What are the most important things predictive analytics has accomplished?

Prediction is the key to driving improved decisions, guiding millions of per-person actions. For health care, this saves lives. For law enforcement, it fights crime. For business, it decreases risk, lowers cost, improves customer service, and decreases junk mail and spam. It was a contributing factor to the reelection of the U.S. president. One of the most inspiration accomplishments of predictive analytics is IBM's Watson, which was able to compete against the all-time human champions on the TV quiz show Jeopardy! The questions can be about most any topic, are intended for humans to answer, and can be complex grammatically. It turns out that predictive modeling is the way in which Watson succeeds in narrowing down the answer to each question: It predicts, "Is this candidate answer the correct answer to this question?" It knocks off one correct answer after another -- incredible.

OK, I'll bite. Why does early retirement decrease life expectancy and why do vegetarians miss fewer flights?

These are two more colorful examples of the multitudes of predictive discoveries awaiting within data. University of Zurich discovered that, for a certain working category of males in Austria, each additional year of early retirement decreases life expectancy by 1.8 months. They conjecture that this could be due to unhealthy habits such as smoking and drinking following retirement. One airline discovered that customers who preorder a vegetarian meal are more likely to make their flight, with the interpretation that knowledge of a personalized or specific meal awaiting the customer provides an incentive, or establishes a sense of commitment. Predictive analytics seeks out such predictive connections and then works to see how they may combine together for more precise prediction.
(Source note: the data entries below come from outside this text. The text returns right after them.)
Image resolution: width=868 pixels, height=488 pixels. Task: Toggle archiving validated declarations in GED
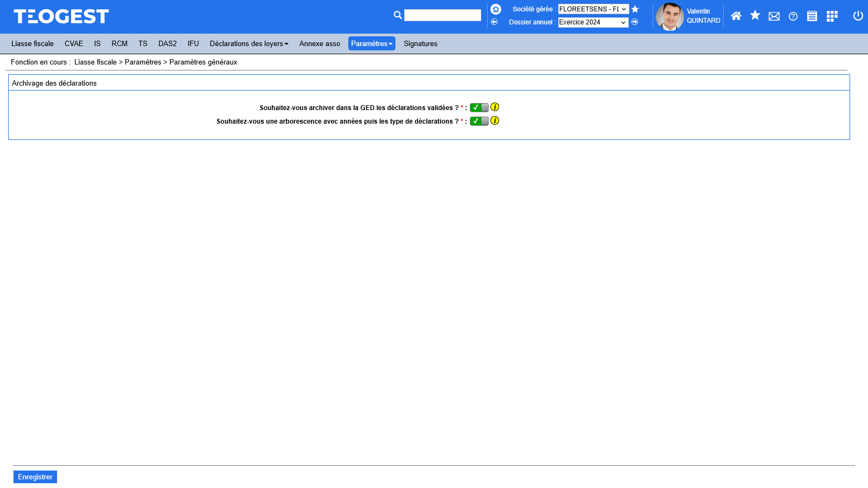479,107
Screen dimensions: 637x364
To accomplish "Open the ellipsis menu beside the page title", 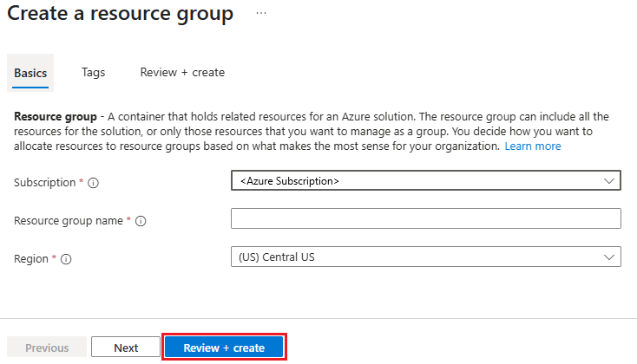I will (x=261, y=14).
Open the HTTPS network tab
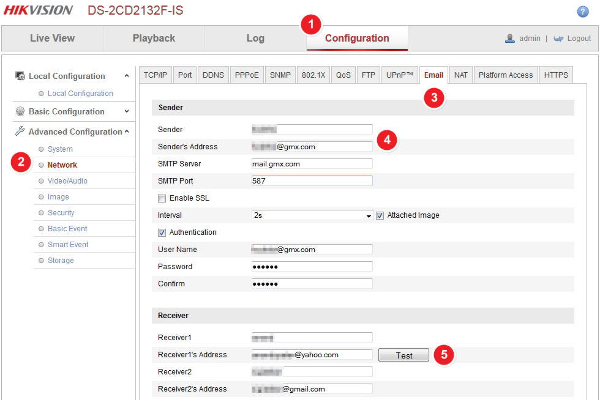This screenshot has height=400, width=600. 555,74
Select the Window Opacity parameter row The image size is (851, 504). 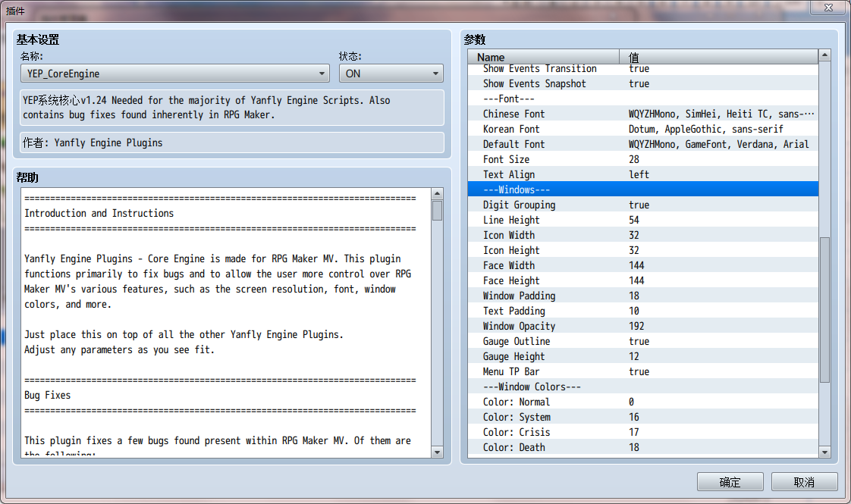[x=643, y=326]
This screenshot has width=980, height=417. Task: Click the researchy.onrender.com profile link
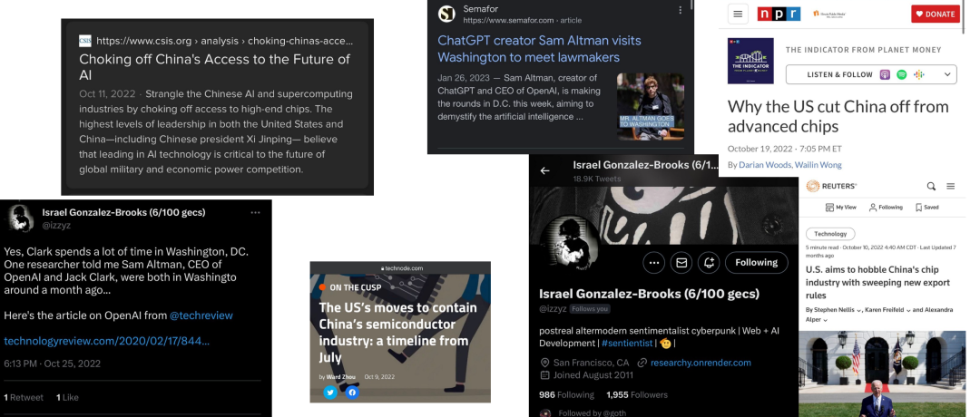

How does predictive analytics work?

By leveraging all the data they collect today, organizations attain a position of power: They learn from the data how to predict human behavior. For example, a company with hundreds of thousands of customer records, some of which show cancellations, can learn from the experience encoded in this data -- a kind of pattern-detection -- to discover which combinations of factors about a customer makes the individual much more likely than average to cancel. These factors aren't always obvious or entirely intuitive; they are signals that reveal odds.

Does predictive analytics exacerbate privacy concerns and issues?
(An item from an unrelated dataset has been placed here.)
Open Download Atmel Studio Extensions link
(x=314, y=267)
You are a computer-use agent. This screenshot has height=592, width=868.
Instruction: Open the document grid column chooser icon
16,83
With the advent of predictive analytics, organizations gain power by predicting potent yet -- in some cases -- sensitive insights about individuals. The fact is, predictive technology reveals a future often considered private. These predictions are derived from existing data, almost as if creating new information out of thin air. Examples include Hewlett-Packard inferring an employee's intent to resign, retailer Target deducing a customer's pregnancy, and law enforcement in Oregon and Pennsylvania foretelling a convict's future repeat offense.